CATANZARO «Verrebbe da chiedersi perché un piccolo progetto di sartoria sociale sia importante per qualcuno che non siano i suoi diretti clienti, utenti o lavoratori. Verrebbe da chiedersi che tipo di impatto può avere questo stesso progetto su qualcosa di così grande e a volte inconcepibile come il cambiamento climatico. Eppure, ampliando un po’ lo sguardo a livello nazionale, poi europeo e mondiale, si capisce che in realtà quello stesso piccolo progetto di sartoria sociale si inserisce in un movimento globale fatto di tantissimi altri piccoli progetti che hanno deciso di fare del settore tessile e in particolare della moda etica il proprio baluardo di sostenibilità non solo ambientale, ma anche sociale ed economica».

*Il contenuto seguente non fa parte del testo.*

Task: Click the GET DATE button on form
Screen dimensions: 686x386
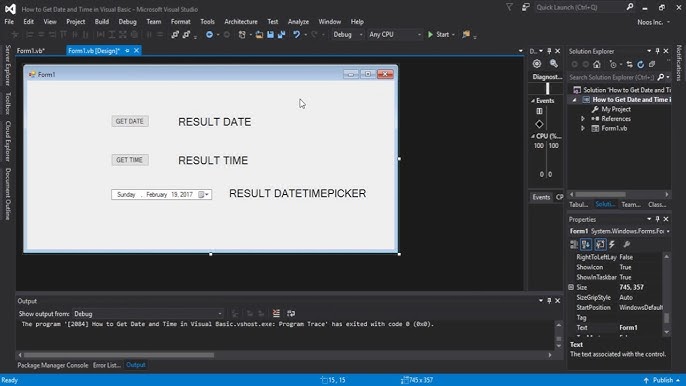Action: (x=130, y=121)
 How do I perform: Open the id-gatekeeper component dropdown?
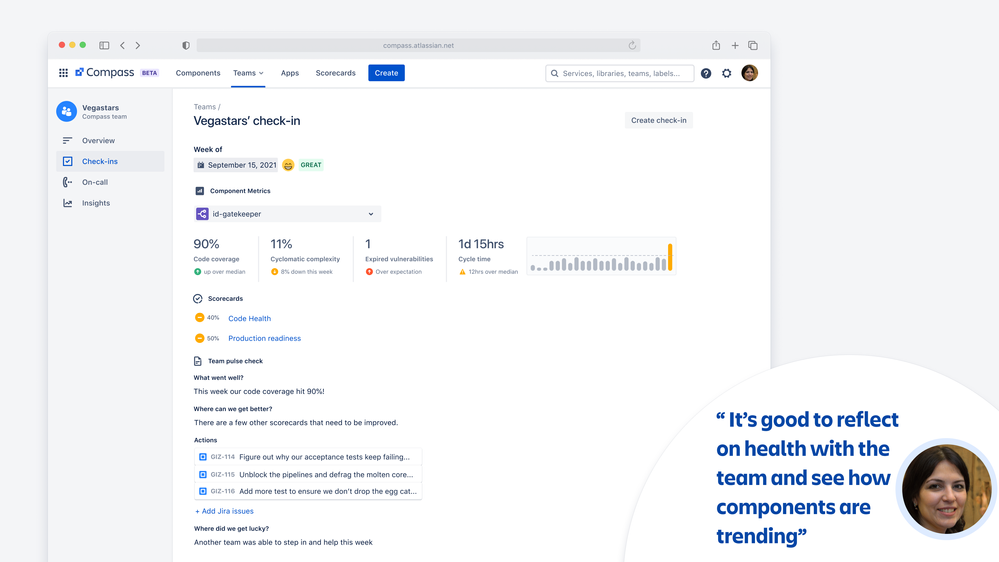(x=287, y=214)
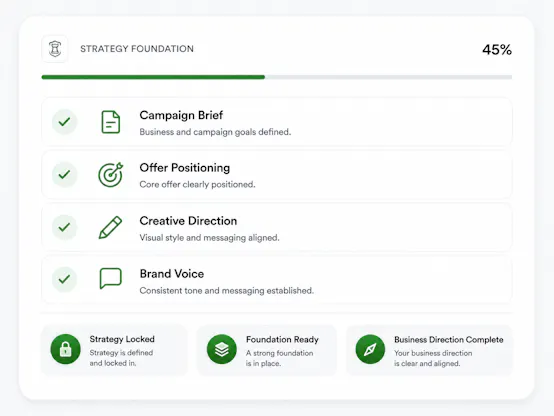Click the Foundation Ready layers icon
This screenshot has width=554, height=416.
pyautogui.click(x=222, y=350)
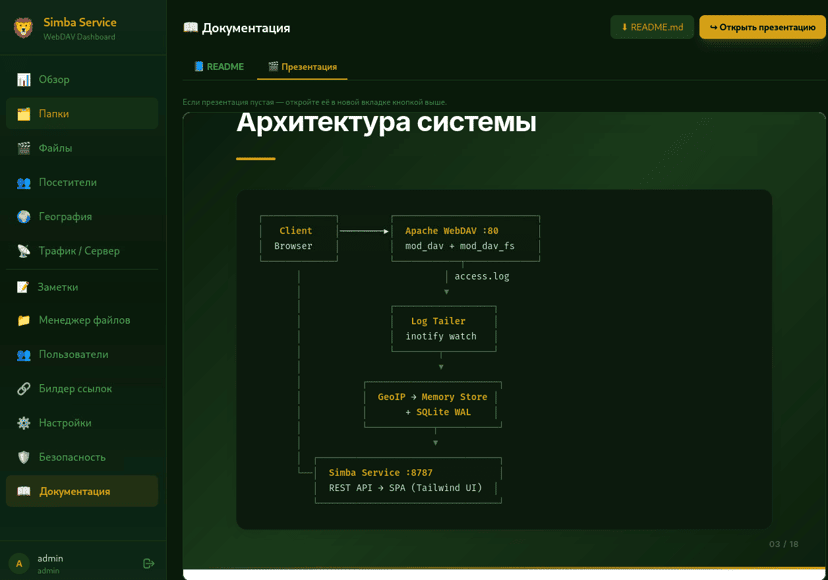
Task: Click the Билдер ссылок chain icon
Action: 24,389
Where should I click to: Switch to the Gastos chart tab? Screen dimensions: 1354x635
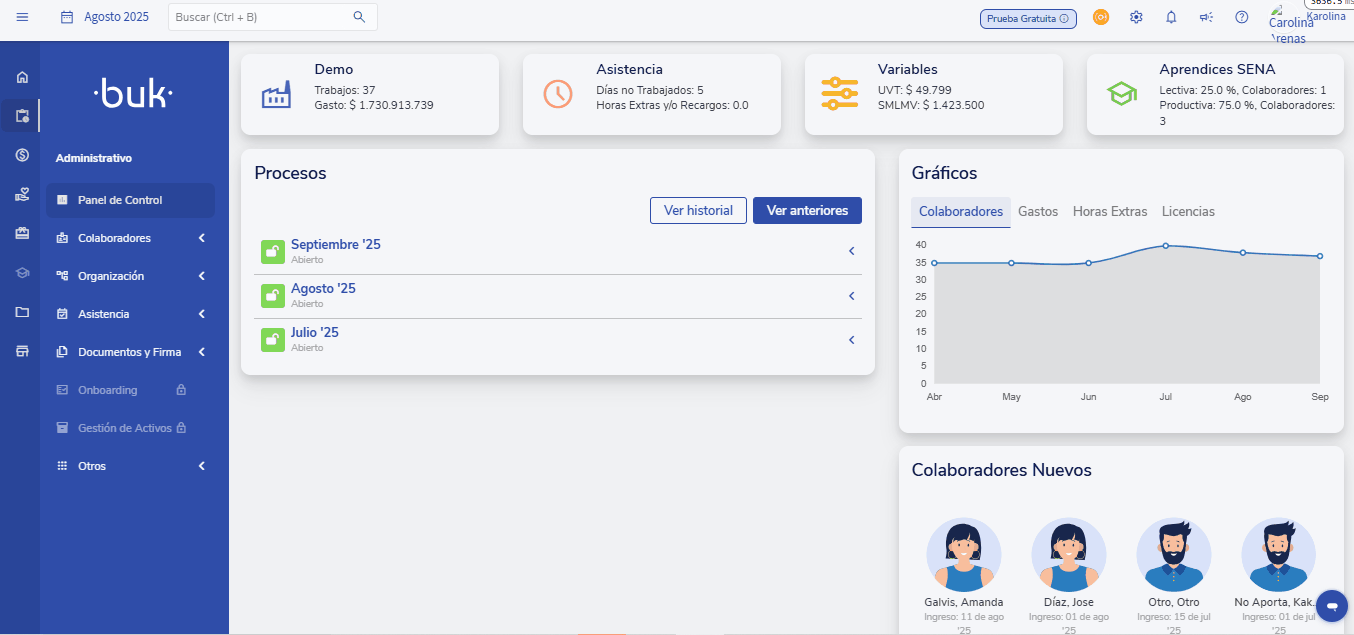1037,212
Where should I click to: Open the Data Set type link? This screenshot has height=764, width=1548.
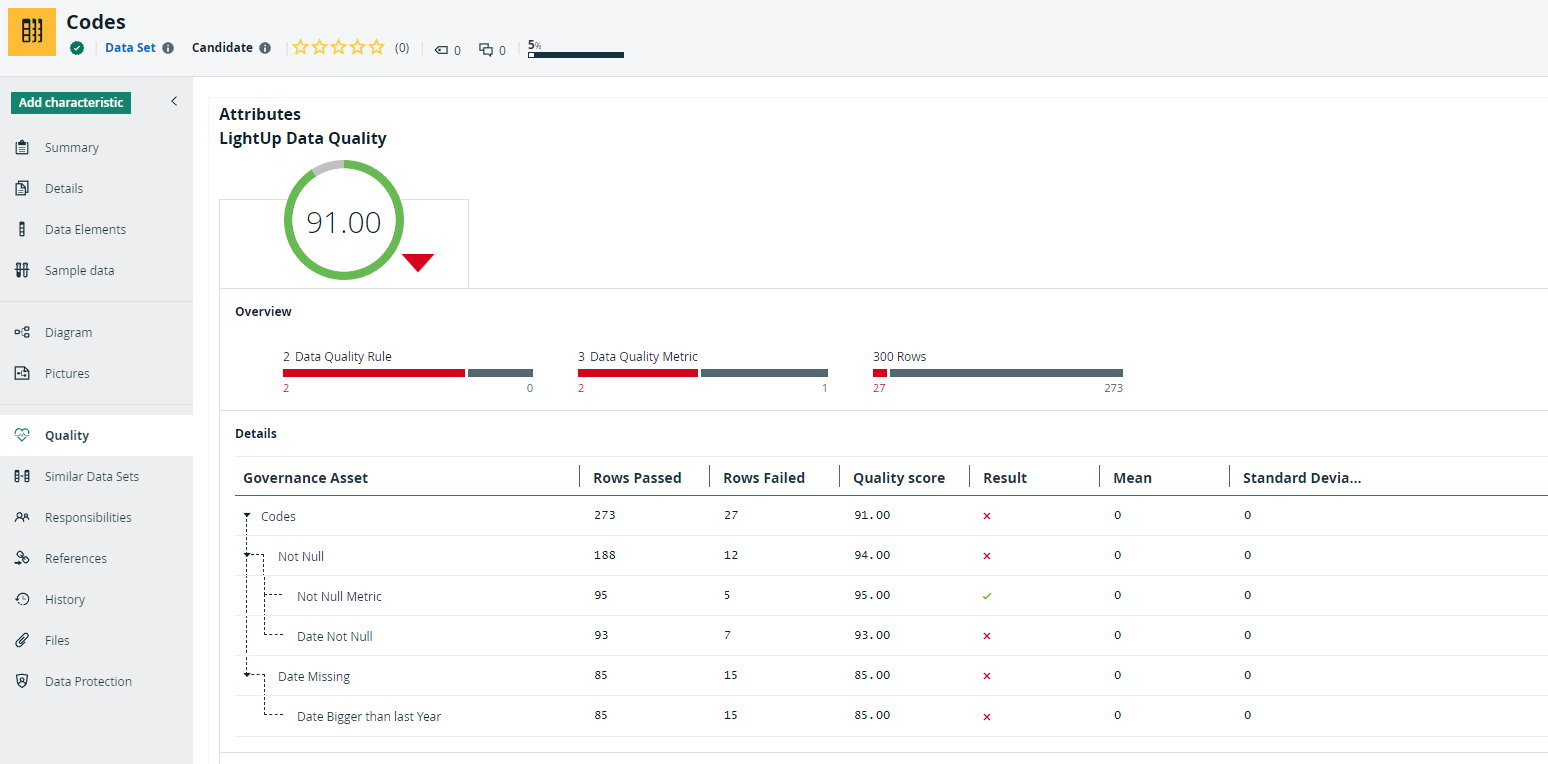tap(131, 47)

Proprio all’interno di questo movimento globale si inserisce il progetto “Fibra Etica – tessuto sociale, inclusivo e sostenibile”, sostenuto dal Fondo di Beneficenza Intesa Sanpaolo e realizzato in tre città del Sud Italia, Catanzaro, Reggio Calabria e Palermo dove operano rispettivamente le cooperative sociali MEET Project, Soleinsieme e Al Revés. Tutte, anche se a diversi stadi di sviluppo e in diversi luoghi, portano avanti progetti di sartoria sociale, ma il lockdown della scorsa primavera è stata l’occasione per mettersi insieme e cooperare per promuovere attraverso la capacità comunicativa della moda un’eticità che assicuri non solo buone condizioni di lavoro ai propri dipendenti e collaboratori e che supporti l’inserimento di chi ha più difficoltà a raggiungere il mondo del lavoro, ma che promuova anche un’eticità ambientale in contrasto alla tendenza della fast fashion dei circuiti mainstream. «Figlia del consumismo spinto degli ultimi 20 anni, – prosegue la nota – la fast fashion spinge a consumare sempre di più e ad eliminare sempre più di frequente i capi d’abbigliamento che diventano scarti quando ancora la loro vita utile potrebbe essere molto lunga. Si pensi che a causa della tendenza a cestinare gli indumenti usati piuttosto che donarli, gli acquisti di nuovi abiti sono aumentati del 40% dalla prima metà degli anni ’90 ad oggi. Secondo quanto emerge dai dati dell’Environmental Protection Agency infatti, ogni anno l’85% dei prodotti tessili venduti finisce in discarica, mentre gli acquisti tessili in Europa nel 2017 hanno generato circa 654 kg di CO2 a persona (secondo dati europarl.eu), ma questo è solo il risultato a valle della filiera produttiva. A monte di questo, si deve notare che in media nel 2015, nel settore tessile sono stati utilizzati 79 miliardi di metri cubi di acqua per irrigare i terreni dove si coltivava il cotone e le altre fibre utilizzate come materie prime. Una quantità esorbitante se si pensa che il fabbisogno europeo nel 2017 raggiungeva i 266 miliardi.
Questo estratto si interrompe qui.